───── DATA ─────

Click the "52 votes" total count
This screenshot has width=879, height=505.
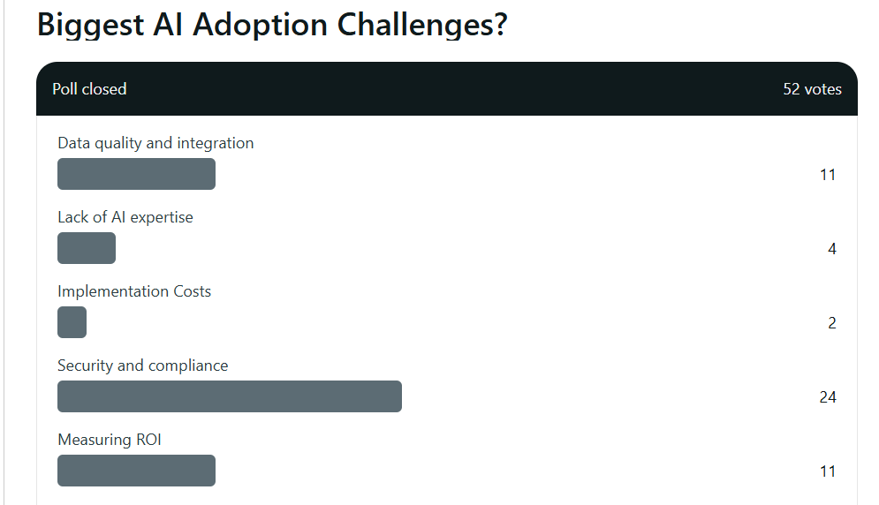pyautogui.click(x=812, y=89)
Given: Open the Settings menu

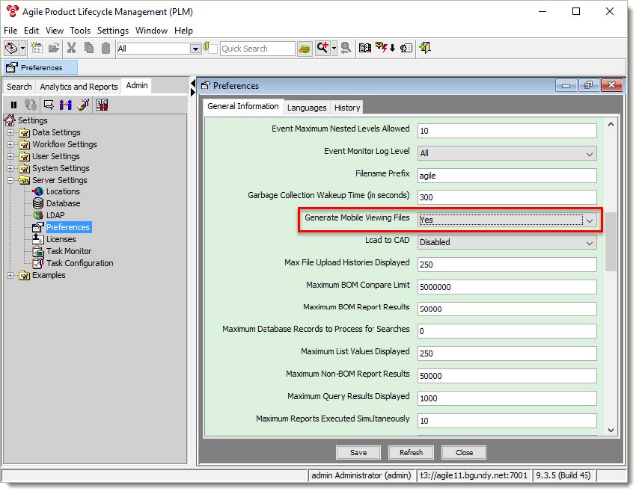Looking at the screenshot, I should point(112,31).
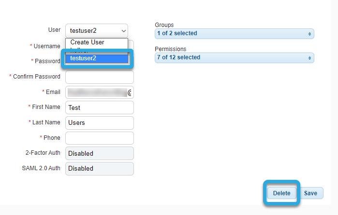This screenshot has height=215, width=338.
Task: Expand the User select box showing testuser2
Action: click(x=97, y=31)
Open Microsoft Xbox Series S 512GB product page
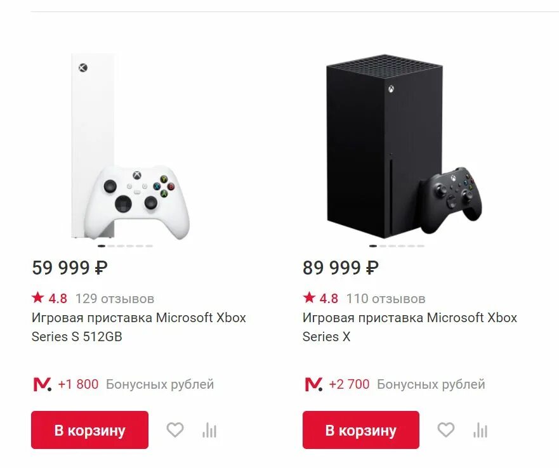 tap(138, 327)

─────

Pull out every line of the items above that contains the word "Open", and list those lines.

* TASK RESULT *
Given: Open the Settings menu
Open Microsoft Xbox Series S 512GB product page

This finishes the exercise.